◆ Data extract
--------
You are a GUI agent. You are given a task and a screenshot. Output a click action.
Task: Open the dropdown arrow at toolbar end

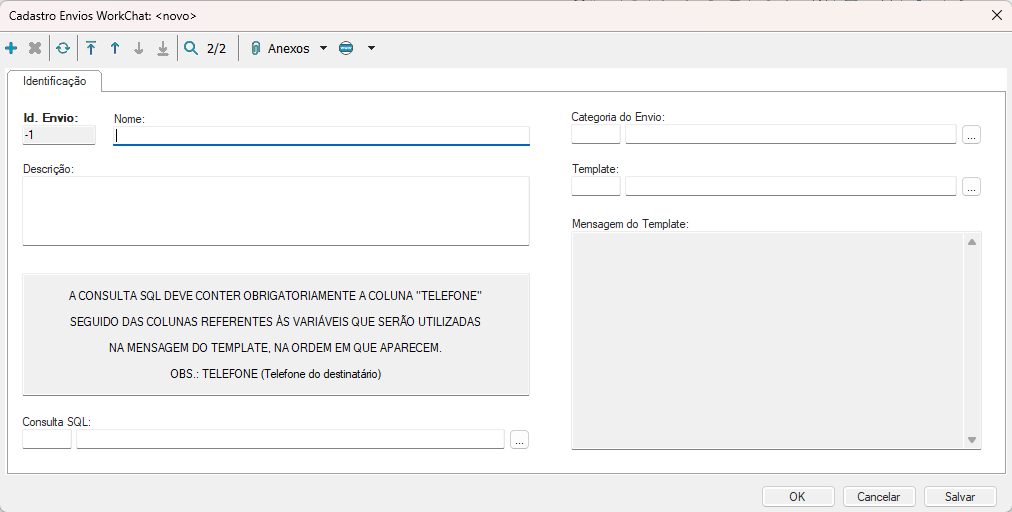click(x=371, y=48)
--------
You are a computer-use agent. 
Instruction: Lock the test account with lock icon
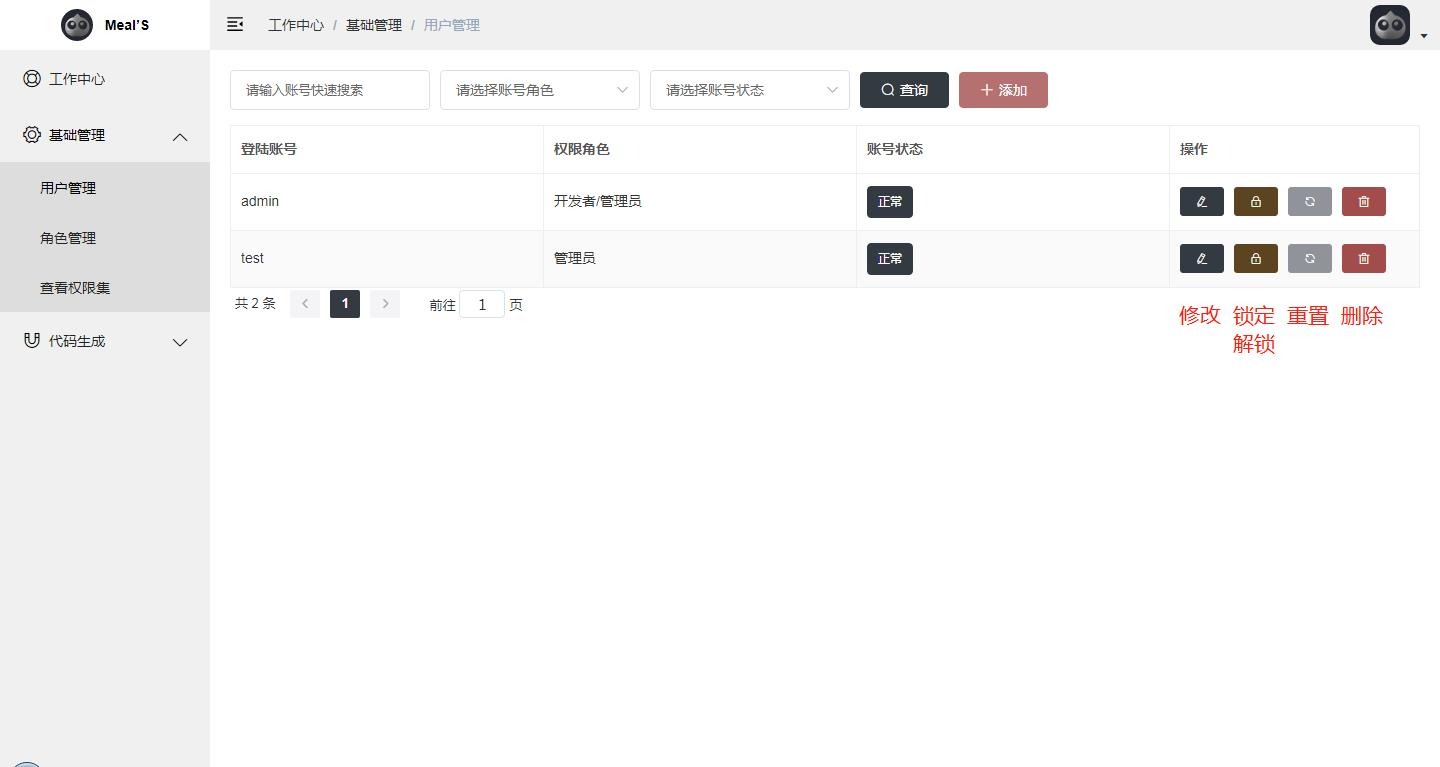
--------
Please output the lines from the one containing "You are a computer-use agent." through the one containing "Instruction: Lock the", reproducing both of those lines and nothing else.

You are a computer-use agent. 
Instruction: Lock the test account with lock icon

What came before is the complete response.